DPA
· 16.01.2023
Des températures de plus de 30 degrés, des plages de rêve et des rencontres avec l'un ou l'autre koala lors des courses d'entraînement - Maximilian Schachmann du Bora-Hansgrohe aurait certainement pu choisir de pires endroits que l'Australie pour prendre un nouveau départ dans le cyclisme.
Après une année à oublier, marquée par deux maladies coronariennes et un syndrome d'épuisement, le double champion d'Allemagne reprend véritablement la compétition à partir de mardi, lors du Tour Down Under, après une bonne demi-année de pause.
"Pour moi, il était important de faire un reset et de ne pas faire traîner les choses jusqu'à la saison prochaine, car j'avais l'impression qu'il n'y avait plus grand-chose à sauver", a récemment rapporté Schachmann depuis le camp d'entraînement. "Il est alors parfois préférable de faire un pas en arrière et de prendre de l'élan pour ensuite faire un autre saut". En 2022, il n'y avait plus de sauts possibles pour le Berlinois d'origine, qui avait toujours fourni des résultats de pointe fiables à son équipe Bora-hansgrohe.

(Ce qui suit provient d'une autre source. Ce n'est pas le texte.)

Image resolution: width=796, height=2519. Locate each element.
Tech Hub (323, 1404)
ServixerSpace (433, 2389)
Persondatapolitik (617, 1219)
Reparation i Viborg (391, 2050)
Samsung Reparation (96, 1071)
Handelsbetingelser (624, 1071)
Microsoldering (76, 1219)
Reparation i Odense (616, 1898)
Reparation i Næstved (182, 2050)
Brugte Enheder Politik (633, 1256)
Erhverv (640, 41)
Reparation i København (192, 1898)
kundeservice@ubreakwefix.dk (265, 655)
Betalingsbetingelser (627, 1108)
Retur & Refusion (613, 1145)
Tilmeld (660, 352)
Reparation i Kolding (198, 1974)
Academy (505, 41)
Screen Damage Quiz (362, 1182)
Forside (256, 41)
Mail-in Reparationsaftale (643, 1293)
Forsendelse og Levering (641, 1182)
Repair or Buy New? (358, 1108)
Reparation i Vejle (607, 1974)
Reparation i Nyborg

Une infection à coronavirus en hiver avait été suivie d'une infection de longue durée. Et alors que Schachmann avait enfin retrouvé sa forme en juin, le test suivant du coronavirus était déjà positif. Une chute lors du Tour de France est venue s'ajouter à cela, et fin juillet, rien n'allait plus pour le coureur de 29 ans. Les doutes subsistaient donc. On entend beaucoup de choses dans les médias, aussi sur Long Covid. "On se met alors à réfléchir et on se dit : est-ce que l'ancien va revenir ou est-ce que c'est fini ? Les médecins disent : ne t'inquiète pas, avec le calme, ça revient. Mais je sais que personne ne le sait vraiment".
Actuellement, il se sent à nouveau bien, mais : "L'entraînement est une chose, la course en est une autre. Ce sont deux choses différentes". Lors du warm-up de samedi, un critérium à Adelaide, il a franchi la ligne d'arrivée en 64e position. C'est tout de même un début. Mais l'Australie n'est de toute façon pas son objectif de la saison. "Si je ne peux pas faire partie de l'élite absolue, ce n'est pas la fin du monde. Ensuite, il y aura beaucoup de courses en Europe, sur lesquelles je me concentrerai", a déclaré Schachmann.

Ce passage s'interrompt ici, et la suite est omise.